-- start Page --

Second of all, I will prove to you that suburbia can be saved. I could do it with an electric bicycle (my favorite solution), but today I think I'll use a moped because mopeds are cool, and I like the idea of Kunstler tossing and turning in his sleep at the very idea that mopeds -- do you hear me?!! f*cking MOPEDs!! arggghhhh!! -- saved suburbia.

So... first we need some stats on commuting. According to an ABC News poll:
[American commuters] report an average one-way commute time of 26 minutes (over an average distance of 16 miles). But the variance is huge: On the best days, the average commute is 19 minutes; on the worst days, 46 minutes.
Recklessly calculating, it appears that Joe Sixpack commutes at a speed of about 37mph, dropping to 21mph in congestion, and rising to 50mph in smooth periods. YMMV.

Now, let's look at the moped Joe is going to be driving. I picked it at random after about a minute of searching:
50cc Ninja Moped

Black... looks cool. Not too dorky. That's important. Don't want to turn off the ladies.

-- end Page --

→ **Task set**
a. Say whether each statement agrees with the passage on saving suburbia with mopeds, answering yes or no and quoting the deciding words: (i) the poll gives an average one-way commute of 26 minutes; (ii) the writer's favorite solution is the moped; (iii) the moped was chosen after long research.
b. Carry the passage on saving suburbia with mopeds forward from its last sentence.

-- start Source data --

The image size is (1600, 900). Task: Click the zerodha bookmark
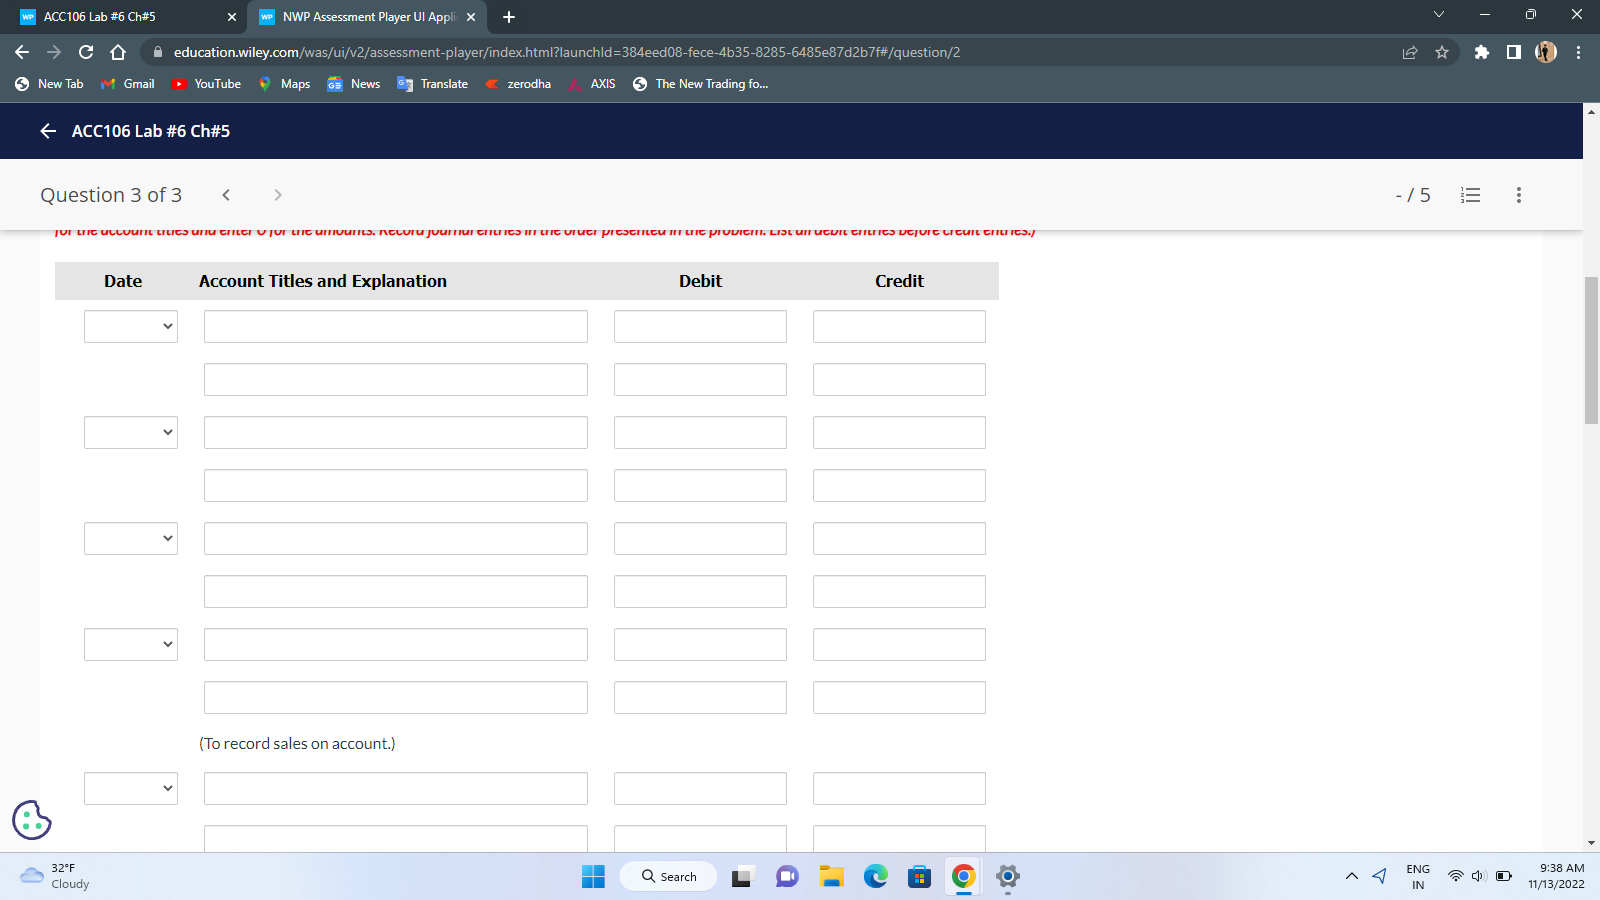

-- end Source data --

→ **Exercise results**
a.
(i) Yes: "report an average one-way commute time of 26 minutes"
(ii) No: "I could do it with an electric bicycle (my favorite solution)"
(iii) No: "I picked it at random after about a minute of searching"

b.
The relevant specs:
FULLY AUTOMATIC - TWIST & GO!
ELECTRIC PUSH BUTTON START & KICK START
LOCKABLE UNDER SEAT STORAGE
100 MILES + PER GALLON
TOP SPEED 45MPH
£649 = $1323

Now, I don't see any good reason why Joe Sixpack can't, under pressure, commute using this type of vehicle. Price isn't an issue. He already owns 1 or 2 cars which cost 10-20 times as much. If necessary, he can sell the car(s), to raise money for the moped. He'll have a bunch of money left over, and also save money on each commute. (Average fuel economy in the U.S. was 24.7mpg in 2004, and the moped gets 100mpg, for savings of about $.10/mile. At 45mph, the pay-off for driving the moped is $4.50/hr tax-free, almost like a second job.)

Schedules won't change much. Even in smooth traffic, the car only edges the moped by about 2 minutes over the average commute of 16 miles. In congestion the moped will be far superior.

Now, here is my argument: Since suburbia is so popular, and is such a massive sunk cost, it will only "die" if there is absolutely no way at all to save it in the face of peak oil -- i.e. if it is physically/financially impossible for people to remain in suburbia in the face of peak oil. I believe this moped solution shows that not to be the case. In fact, it is very feasible -- even easy -- for commuters to economically get to work, even with gasoline prices 4 times higher than they are today. No exotic solutions necessary. Therefore, suburbia will survive.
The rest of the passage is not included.